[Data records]
========================================================================
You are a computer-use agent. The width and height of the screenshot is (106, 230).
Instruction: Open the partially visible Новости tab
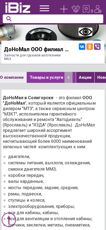[100, 77]
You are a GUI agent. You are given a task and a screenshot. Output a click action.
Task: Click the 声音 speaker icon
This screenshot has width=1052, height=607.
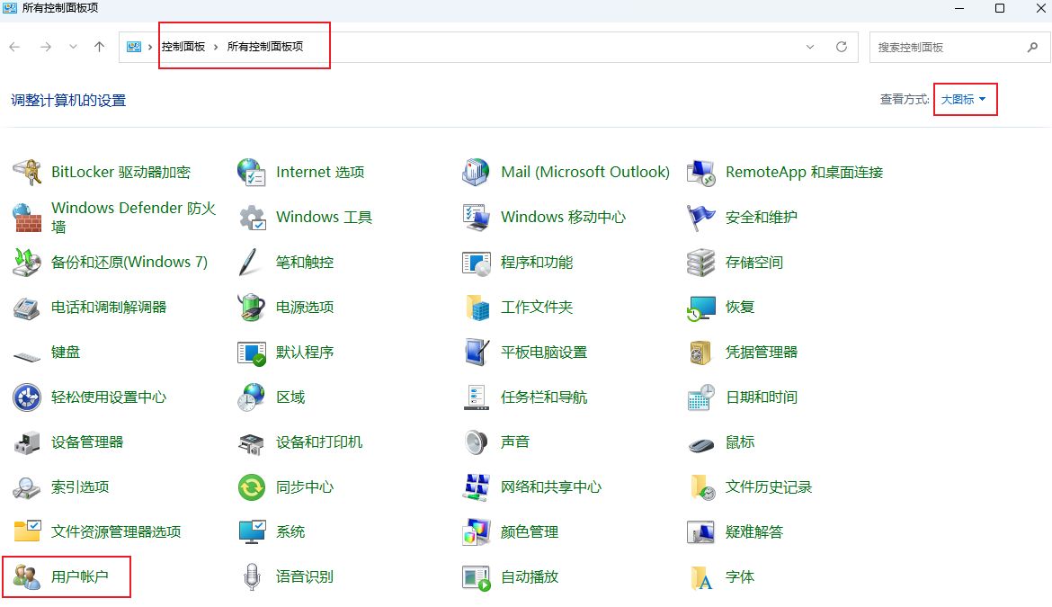[476, 442]
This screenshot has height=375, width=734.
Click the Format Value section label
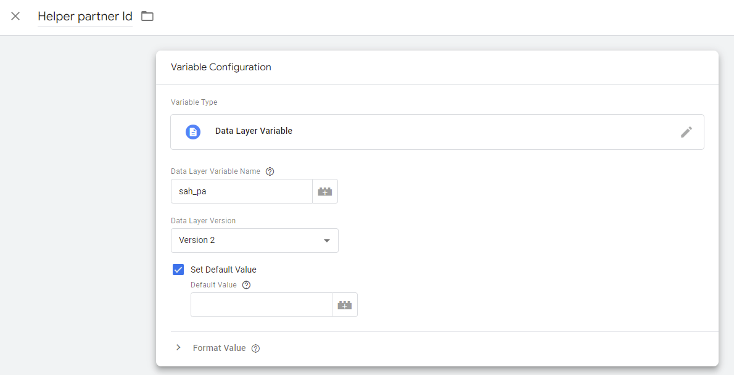(219, 348)
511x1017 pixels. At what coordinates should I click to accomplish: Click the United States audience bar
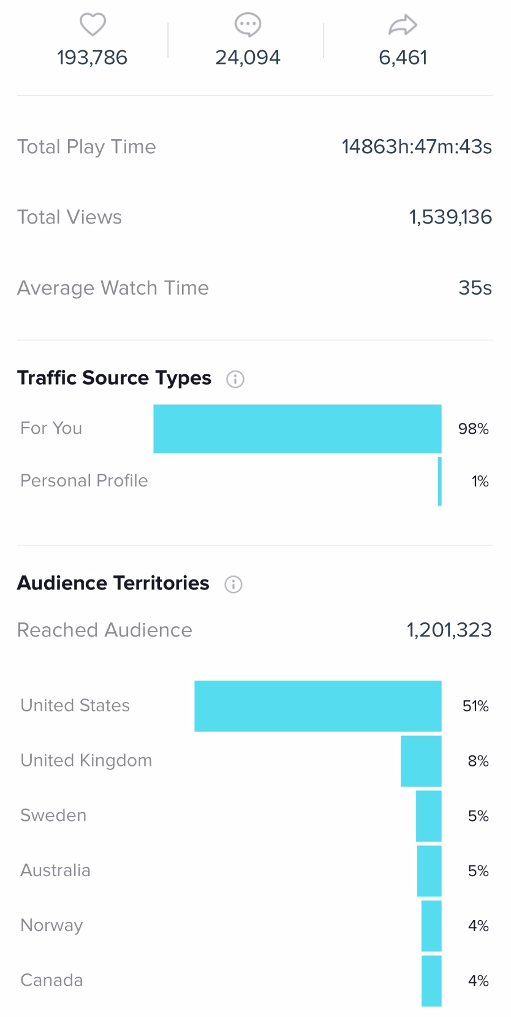(x=318, y=706)
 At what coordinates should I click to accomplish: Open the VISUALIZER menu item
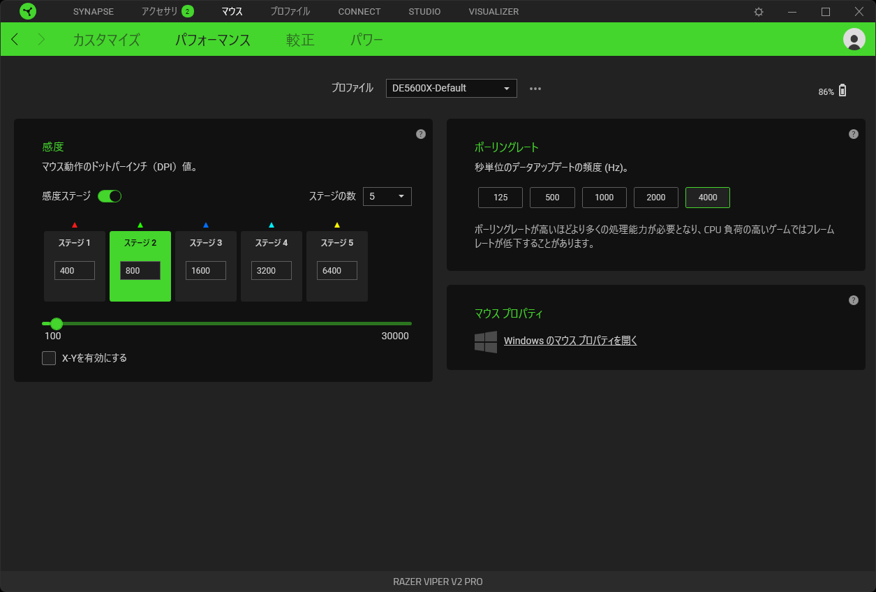tap(493, 11)
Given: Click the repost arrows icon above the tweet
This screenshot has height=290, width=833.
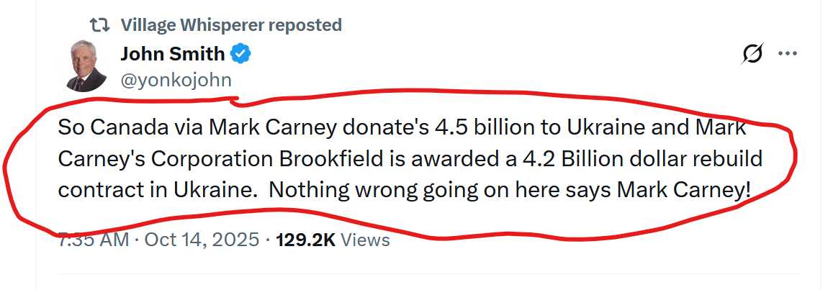Looking at the screenshot, I should point(100,25).
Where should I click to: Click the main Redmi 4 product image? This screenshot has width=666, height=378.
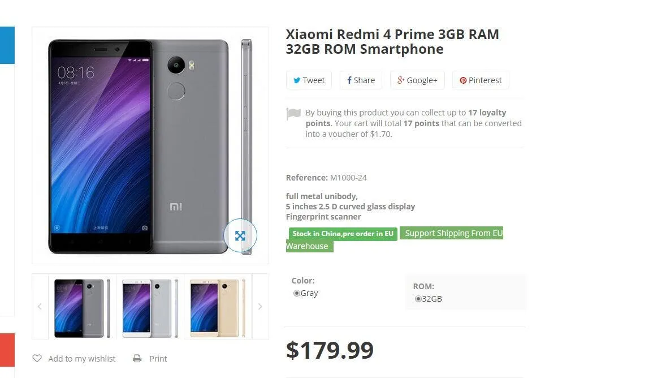click(141, 145)
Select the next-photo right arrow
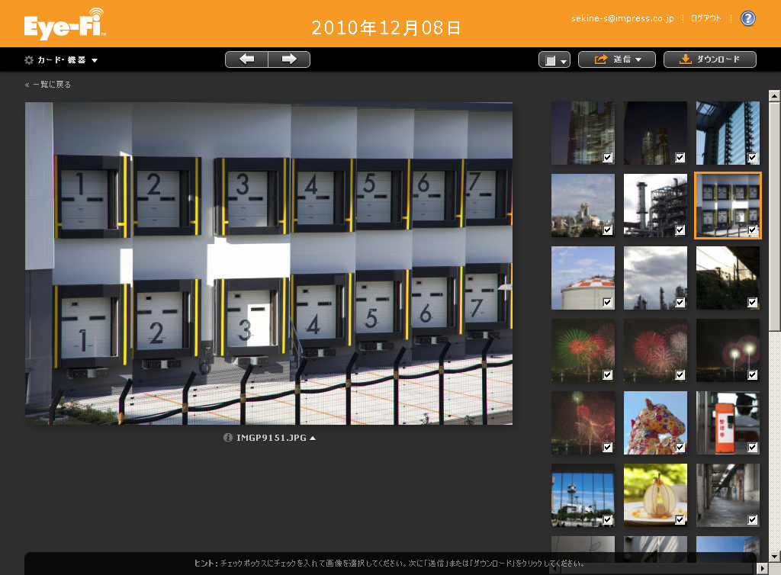Image resolution: width=781 pixels, height=575 pixels. click(290, 58)
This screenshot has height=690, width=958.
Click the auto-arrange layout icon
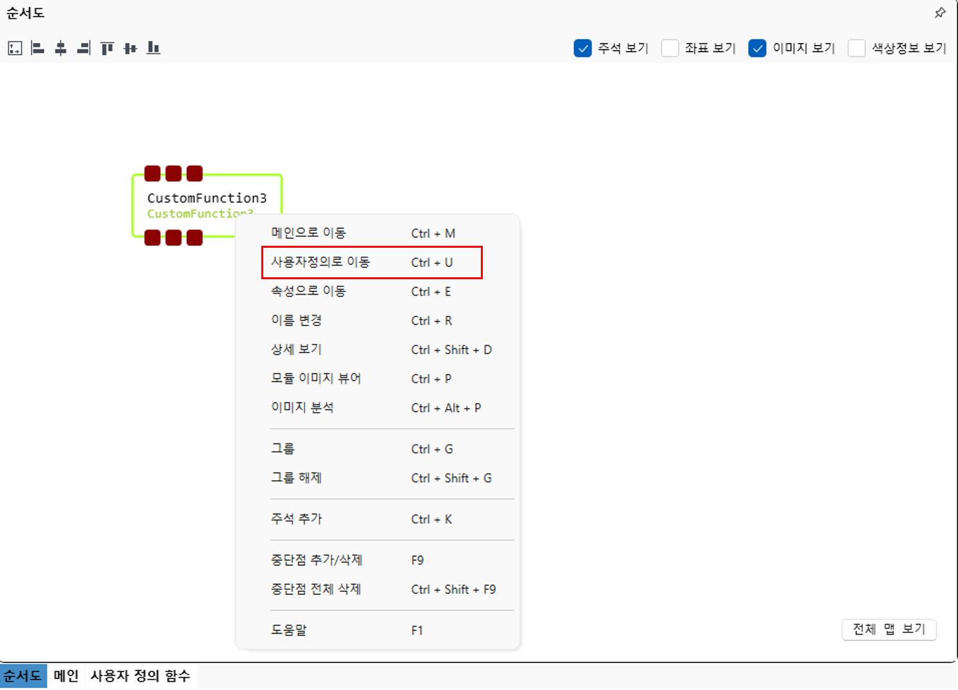pyautogui.click(x=15, y=48)
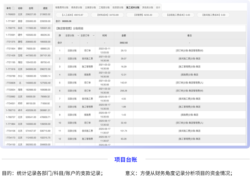Click order row 1-772091 硬件
Image resolution: width=250 pixels, height=176 pixels.
pos(28,35)
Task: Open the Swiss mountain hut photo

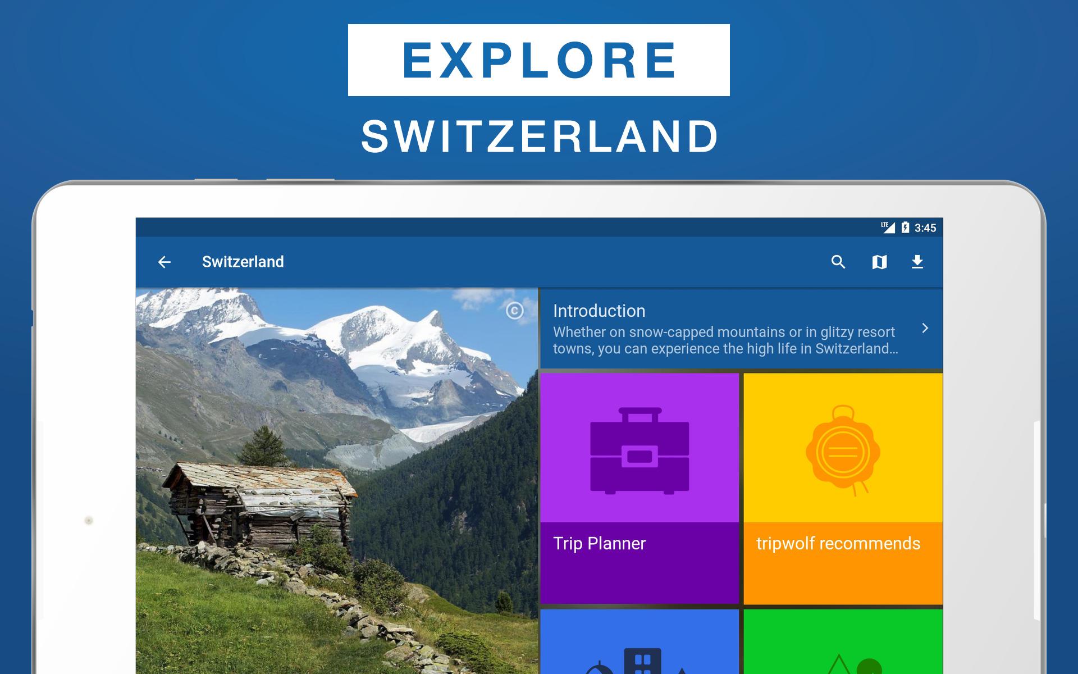Action: pyautogui.click(x=337, y=481)
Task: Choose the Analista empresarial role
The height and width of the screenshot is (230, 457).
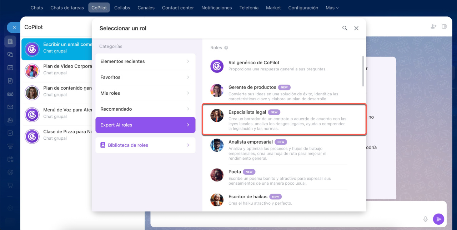Action: (284, 150)
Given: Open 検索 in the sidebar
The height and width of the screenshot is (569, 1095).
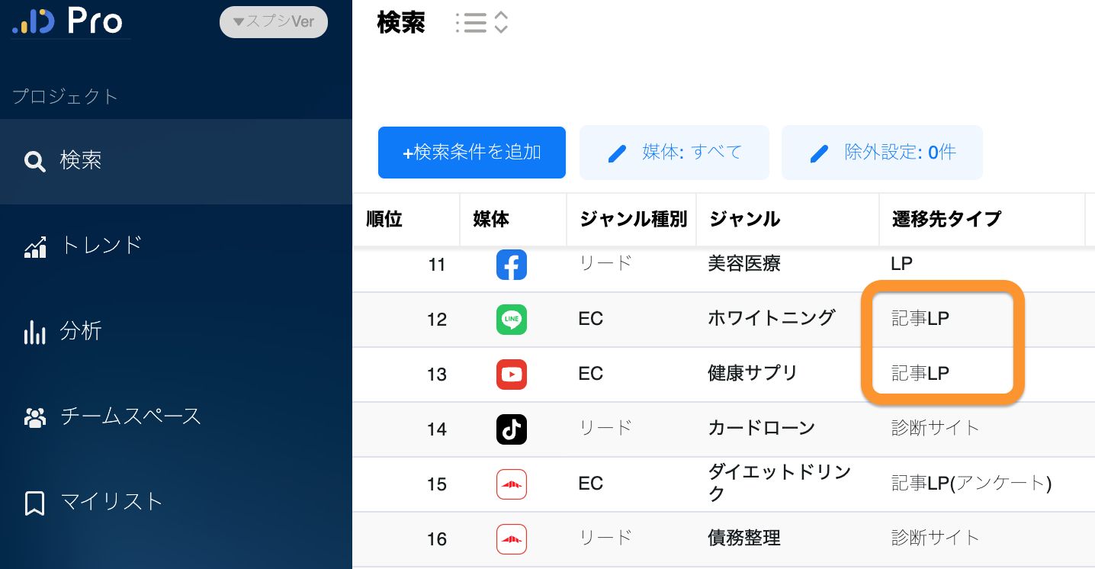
========================================================================
• _TASK ITEM_: Tally the lines of the records holding the word "agent", then state only the tally.

• _TASK SOLUTION_: 2